→ **Short problem**
Answer these questions from the article below about the French wine entrepreneur in Beijing:
1. Which company does Olivier Six work for in Beijing, and in what role?
2. What forced Six and his brother out of the wine-bar business?
3. How long did it take to register the bar as a wholly owned foreign enterprise?

--- START Text to read ---

Radical career move pays dividends for French wine entrepreneur

A change of career and country - switching from financier to wine-bar proprietor and swapping France for China - proved to be hugely beneficial for Olivier Six. The Frenchman came to Beijing six years ago and is now firmly settled in the capital, as Beijing manager of the French-owned wine importing company East Meets West (EMW). It is a job that has allowed him to tap into a vast range of wine-drinking contacts, established when previously running a popular bar in the city.

La Baie des Anges, situated close to scenic Houhai Lake, in one of the historical hutong (alleyways), was a particular favorite of the French community, known for its affordable wine, high-quality bar snacks and warmly welcoming atmosphere

Six and his brother Benjamin made it a going concern and would be pouring generous measures of wine to this day if a steep rent rise had not forced them out of business. When the landlord demanded a big increase, Six decided it was time to bid au revoir to Houhai, taking with him some fond memories and a wealth of hard-earned knowledge about doing business in Beijing.

"I learned a lot running the wine bar. The main thing was patience," he says. "The second thing was how to make a business in China with a company. When we registered the bar as a wholly owned foreign enterprise, I did every part of it - a lawyer helped me with the paperwork - and it took six months.

--- END Text to read ---
--- START Provided material ---

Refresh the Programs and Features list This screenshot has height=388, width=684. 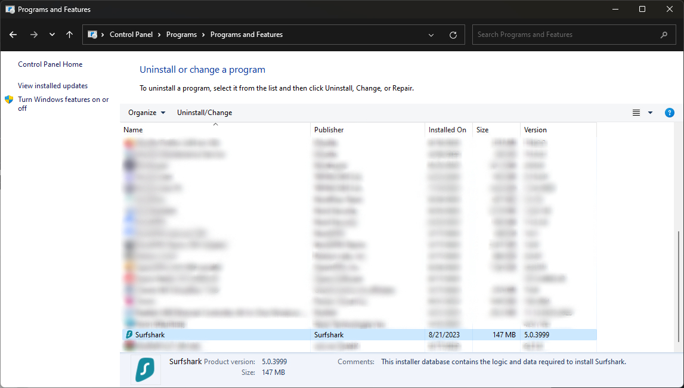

--- END Provided material ---

→ **Result**
1. He is the Beijing manager of East Meets West (EMW), a French-owned wine importing company.
2. A steep rent rise demanded by the landlord.
3. Six months.